VPNの解説(基本情報技術者シラバス用語)

目次

VPNとは

VPN(Virtual Private Network、仮想専用回線)は、インターネットなどの公衆回線を利用する際に、送信するデータを暗号化し、あたかも自分専用のプライベートな回線(専用線)を通しているかのように安全な接続を確立する技術です。インターネットは世界中の人が利用する公共の道路のようなもので、そのままでは通信データを他人に盗み見られたり、改ざんされたりする危険性があります。そこでVPNは、送信元と受信元の間に仮想的な「暗号化されたトンネル」を作ることで、外部からの不正アクセスやデータの盗聴を防ぎます。これにより、高価な専用線を引くことなく、セキュリティを高く保ちながら、遠く離れた場所からでも社内ネットワークなどに安全に接続することが可能になります。

具体例

自宅で働くリモートワーカーが、会社の社内サーバーにある機密データを安全に閲覧・編集するためにVPNを利用します。自宅のパソコンから会社のネットワークへ安全な接続を確立し、外部からの攻撃やデータ漏洩を防ぎながら業務を行います。

[自宅PC] ==(VPN暗号化トンネル)== [会社のVPN機器] --> [社内ファイルサーバー]

もう少し詳しく

VPNを実現するためには、主に「トンネリング」「カプセル化」「暗号化」「認証」という4つの技術的要素が組み合わされています。まずトンネリングとは、インターネット上に仮想的な送受信専用のルート(トンネル)を構築することです。このトンネルを通るデータは、元のデータに新しいヘッダー情報を付加して別のプロトコルで包み込む「カプセル化」という処理が行われます。カプセル化されたデータはさらに「暗号化」され、万が一途中でパケットを傍受されても、中身を解読できないように保護されます。そして「認証」によって、接続しようとしている端末やユーザーが本当に許可された正規の利用者であるかを厳格に確認します。

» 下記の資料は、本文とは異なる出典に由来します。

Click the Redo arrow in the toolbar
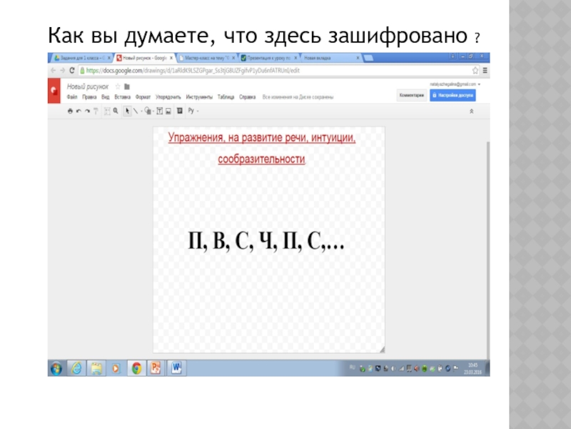(x=86, y=112)
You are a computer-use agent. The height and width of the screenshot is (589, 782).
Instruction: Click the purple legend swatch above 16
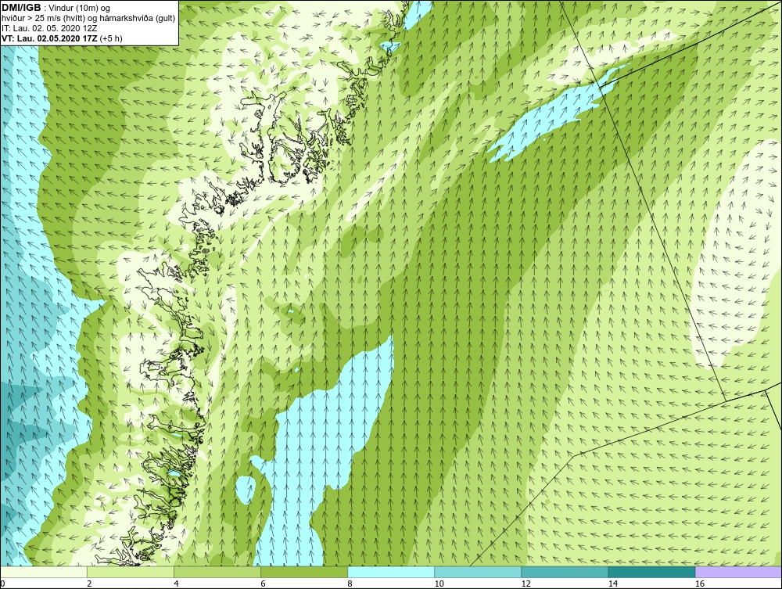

また、VPNには大きく分けて「インターネットVPN」と「IP-VPN」の2種類が存在します。インターネットVPNは、一般的なインターネット回線を利用するためコストを非常に低く抑えられるメリットがありますが、通信速度や品質が他のインターネット利用者のトラフィックに左右されるという弱点があります。一方、IP-VPNは、通信事業者が独自に保有・管理している閉域網(プライベートなIPネットワーク)を利用します。インターネットとは物理的・論理的に隔離されたクローズドなネットワークを通るため、きわめてセキュリティが高く、通信帯域や速度も保証されていることが多いですが、インターネットVPNに比べて導入・運用のコストが高額になります。

試験でのポイント

基本情報技術者試験においては、VPNの基本的な仕組みであるトンネリングやカプセル化、暗号化の概念を理解しているかが問われます。また、インターネットVPNとIP-VPNの性質の違いについての比較問題も頻出です。それぞれのコスト面、セキュリティの高さ、通信品質の安定性を整理して覚えておく必要があります。

さらに、セキュリティ分野のプロトコルとして「IPsec(Security Architecture for Internet Protocol)」や「SSL/TLS」が深く関連します。IPsecを用いてネットワーク層で通信全体を暗号化する「IPsec-VPN」は、拠点間を常時接続する用途によく使われます。これに対し、Webブラウザの標準機能であるSSL/TLSを利用する「SSL-VPN」は、外出先のPCやスマートフォンなどのWebブラウザから手軽に社内システムへリモートアクセスする用途に適しています。試験では、これらのプロトコルがVPNのどの場面(ネットワーク層か、あるいはアプリケーション層か)で利用されるか、それぞれの接続形態とセットで問われやすいため注意が必要です。

関連する用語

VPNを支える暗号化および認証通信プロトコルである「IPsec」、Webサイトとの安全な通信を実現しVPNの接続手段としても用いられる「SSL/TLS」、暗号化やカプセル化を行わずに拠点間を物理的に直結する「専用線」などがあります。